Savour Home: Danger Lurks Everywhere

I'm Back! -- Springtime and Lemon Bars
Savour Home: Artist Spotlight: Frances Gearhart

I’m currently on hiatus from The Domestic Front. While I am gone, I am republishing posts which originally appeared on my companion blog, Savour Home. This post was originally published in October 2010.

Yesterday, as the Nuni and I were making our long drive home, I heard her say, “Oh look, a scary maskes sticker.” (She calls skeleton “scary masks” and it’s so darling I haven’t the heart to correct her). I thought nothing of it — as the mother of a three year old, I am constantly finding stickers lurking in the strangest places, and find them relatively harmless, as toys go.
A few minutes later, I heard a little voice pipe up, “Mama, I want to take a bath when I get home.” Now, the wee Nuni does love a bath, but “when we get home” requests are usually limited to watching Spongebob or eating chocolate.

“Why do you want to take a bath?”
“I need to wash out my nose.”
(Suspicious) “Why do you need to wash out your nose?”
“Because there’s a sticker in it.”

Of course. In the middle of the Sepulveda pass, my daughter had taken a seemingly innocuous sticker and stuck it up her nose. I, visions of emergency room visits and doctor forceps dancing through my head, told her to get her finger out of there and we would take care of it when we got home.
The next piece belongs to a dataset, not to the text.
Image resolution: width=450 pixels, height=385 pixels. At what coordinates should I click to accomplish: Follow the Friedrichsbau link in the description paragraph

She continued on her merry way, laughing and singing and telling Knock Knock jokes ad infinitum, until I doubted the sticker in the nose story. Three year olds are notoriously unreliable reporters.
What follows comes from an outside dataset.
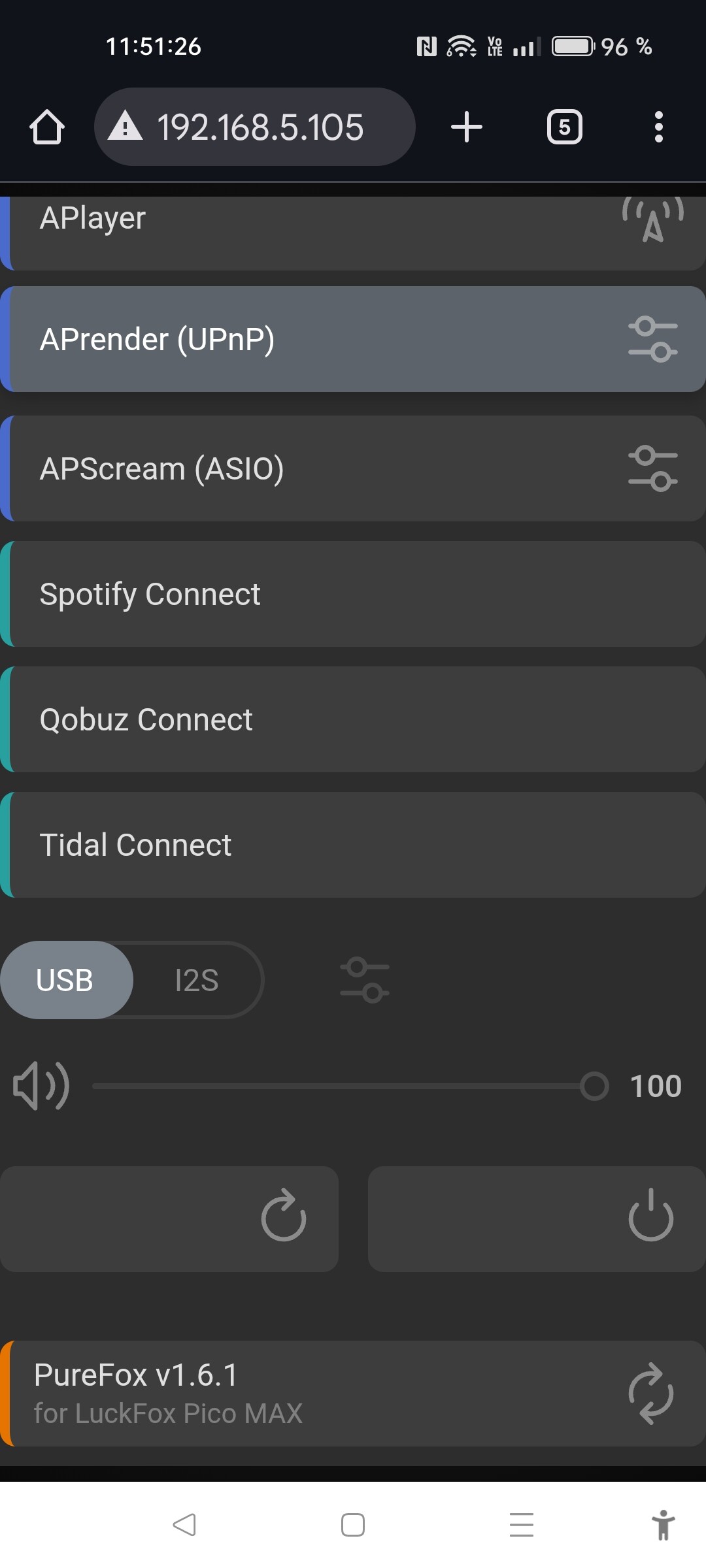Open the tab switcher showing 5 tabs
This screenshot has width=706, height=1568.
(564, 127)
When we arrived at home, I called her over, ready to apply the brand new needlenose tweezers I had bought that day, fortuitously. She refused. Her father looked into her nose and saw nothing. We blew her nose vigorously and got a booger, but nothing of import. The Nuni changed her story, insisting it was a booger, and not a sticker after all.

I have been three myself, however, so I dragged her into the bathroom (the best lit room in the house), laid her, kicking and screaming and insisting there was nothing there, on the counter, head pillowed at a towel, and peered into her nostrils. I could see snot (there is no such thing as a three year old without a runny nose) but nothing that was clearly a sticker. However, in the back of her right nostril, I saw a faint line. It resembled nothing so much as a string of mucus, but I, undeterred, wielding my needle nose tweezers, went on a fishing expedition.

The first time I went in I got nothing but slimy tweezers. The second time was the same. But after the third try (and no pokes – I’m good), I triumphantly pulled out a folded, snotty skeleton sticker that my child had shoved up her nose.

The moral of the story is threefold: 1) You can never have enough pairs of tweezers, 2) even stickers can be dangerous in the right hands, and 3) never believe your preschooler’s protestations regarding the innocence of her nose. In fact, you might want to go check it right now.